● EXERCISE
Using only the entries below, output the lines starting at the one containing "You are a GUI" and ending at the one containing "Viewport: 1059px width, 1503px", exactly and inclusive of both, omitting the pictures.

[Stored items]
━━━━━━━━━━━━━━━━━━━━

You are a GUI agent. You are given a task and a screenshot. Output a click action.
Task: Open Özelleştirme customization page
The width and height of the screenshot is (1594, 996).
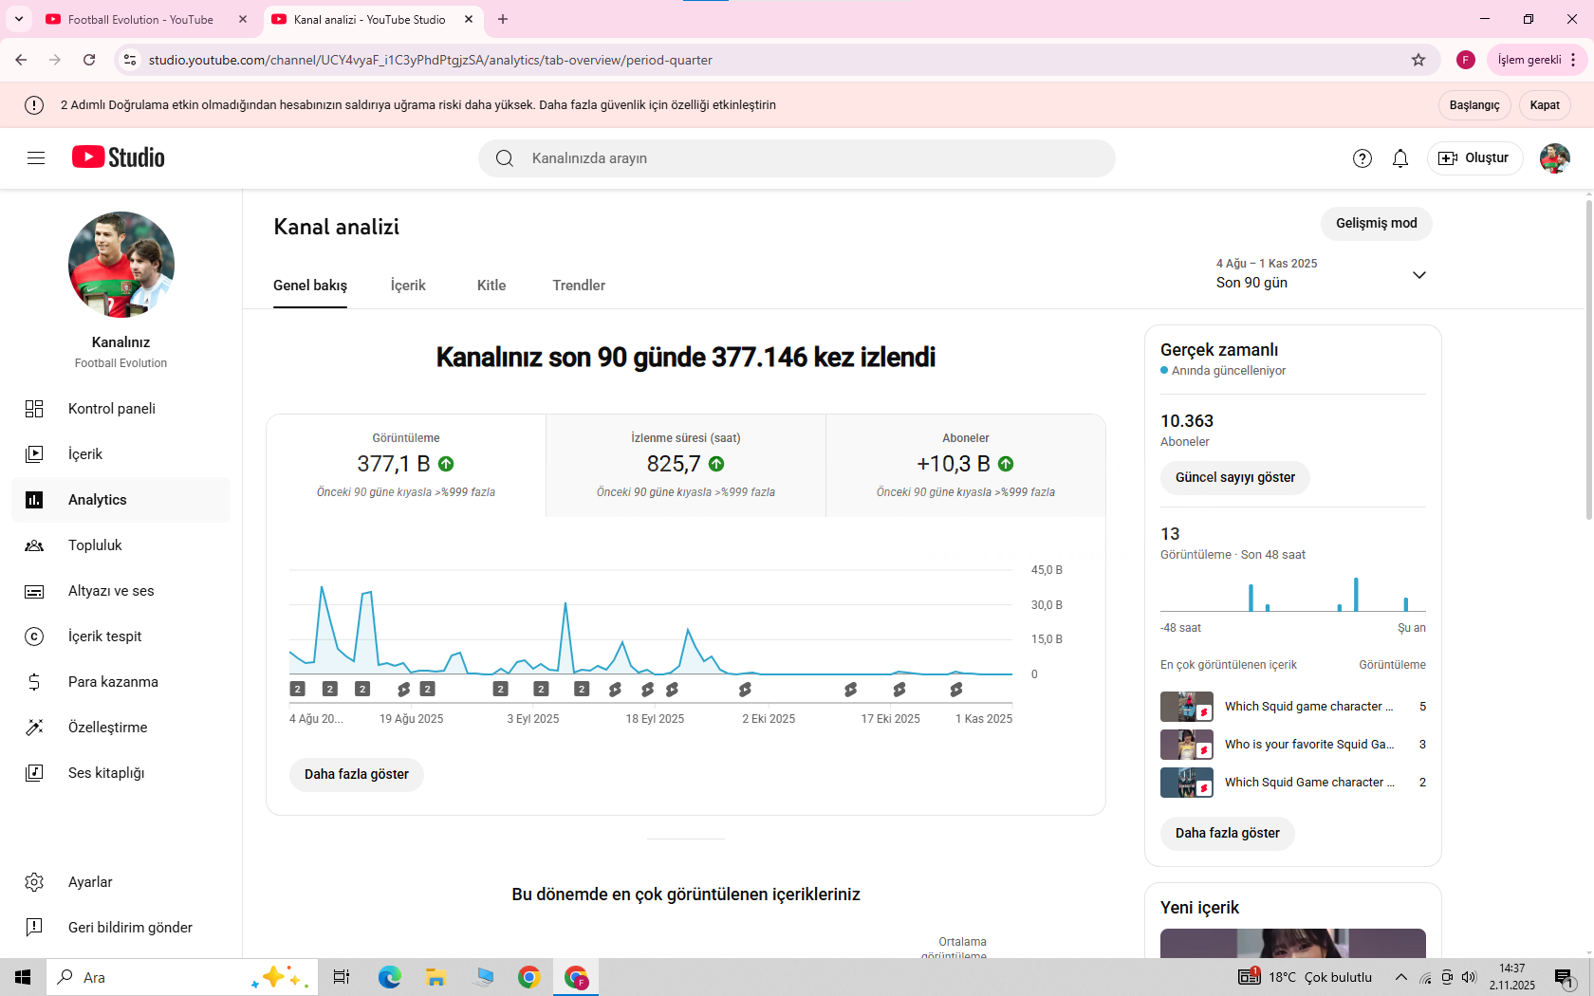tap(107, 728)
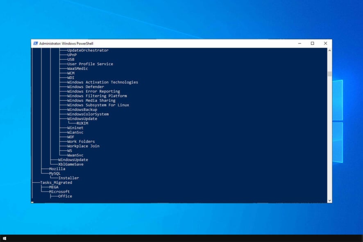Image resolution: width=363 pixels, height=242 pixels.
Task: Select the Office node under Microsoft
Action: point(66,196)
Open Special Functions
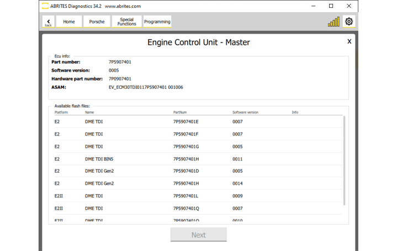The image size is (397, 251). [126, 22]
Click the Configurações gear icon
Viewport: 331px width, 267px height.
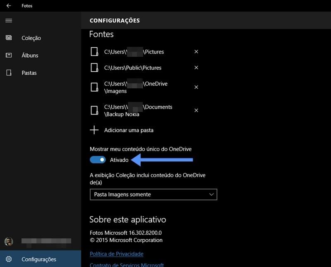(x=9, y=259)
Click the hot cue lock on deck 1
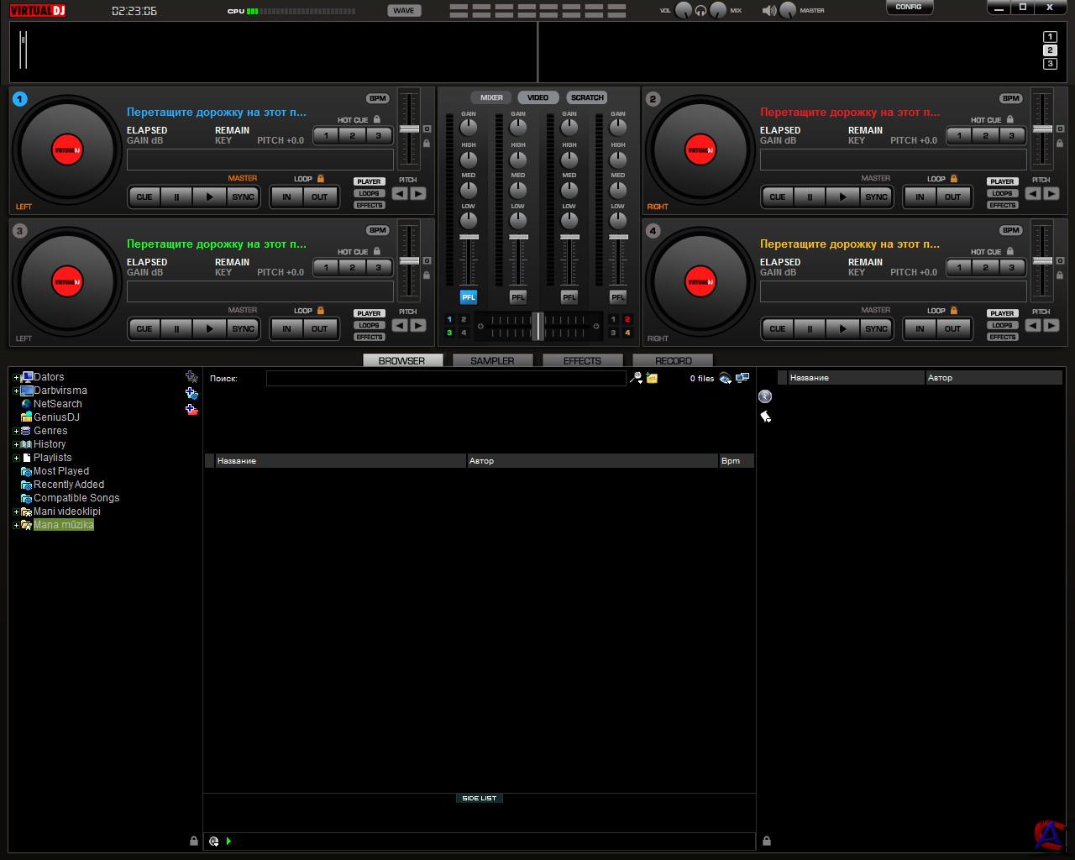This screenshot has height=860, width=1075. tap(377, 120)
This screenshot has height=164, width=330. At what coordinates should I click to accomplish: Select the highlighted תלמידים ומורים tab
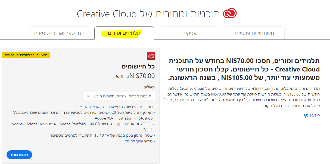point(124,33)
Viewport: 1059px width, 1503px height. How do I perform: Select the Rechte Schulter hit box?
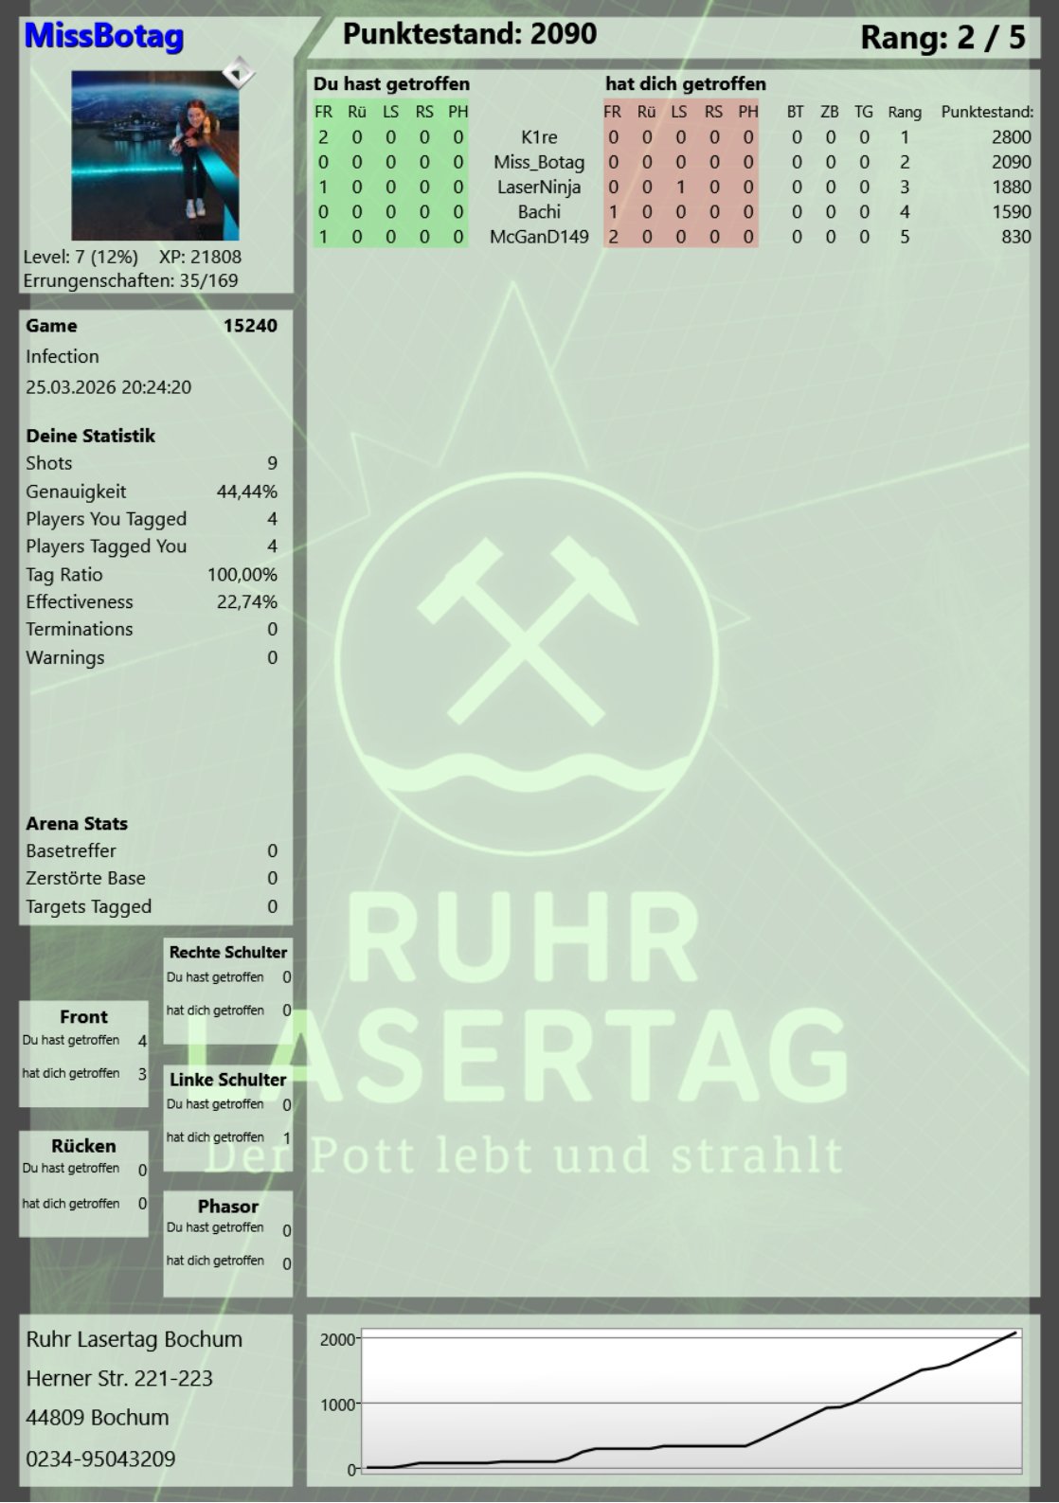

━━━━━━━━━━━━━━━━━━━━

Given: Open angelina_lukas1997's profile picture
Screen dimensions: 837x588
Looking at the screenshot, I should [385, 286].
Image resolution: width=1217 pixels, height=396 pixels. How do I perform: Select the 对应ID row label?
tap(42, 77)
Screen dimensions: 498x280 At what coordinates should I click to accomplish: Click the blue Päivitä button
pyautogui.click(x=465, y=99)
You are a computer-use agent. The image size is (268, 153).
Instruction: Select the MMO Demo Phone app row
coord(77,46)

━━━━━━━━━━━━━━━━━━━━

● ANSWER BOX
You are a GUI agent. You are given a task and a screenshot. Output a click action.
Task: Open Özelleştirme customization page
The width and height of the screenshot is (1594, 996).
tap(107, 728)
Image resolution: width=363 pixels, height=242 pixels.
Task: Select the Office node under Microsoft
Action: point(66,196)
Open Special Functions
The image size is (397, 251). [126, 22]
Click the Configurações gear icon
Viewport: 331px width, 267px height.
(x=9, y=259)
Click the hot cue lock on deck 1
This screenshot has height=860, width=1075. tap(377, 120)
This screenshot has height=164, width=330. At what coordinates should I click to accomplish: Select the highlighted תלמידים ומורים tab
point(124,33)
Viewport: 1059px width, 1503px height. How do I perform: Select the Rechte Schulter hit box?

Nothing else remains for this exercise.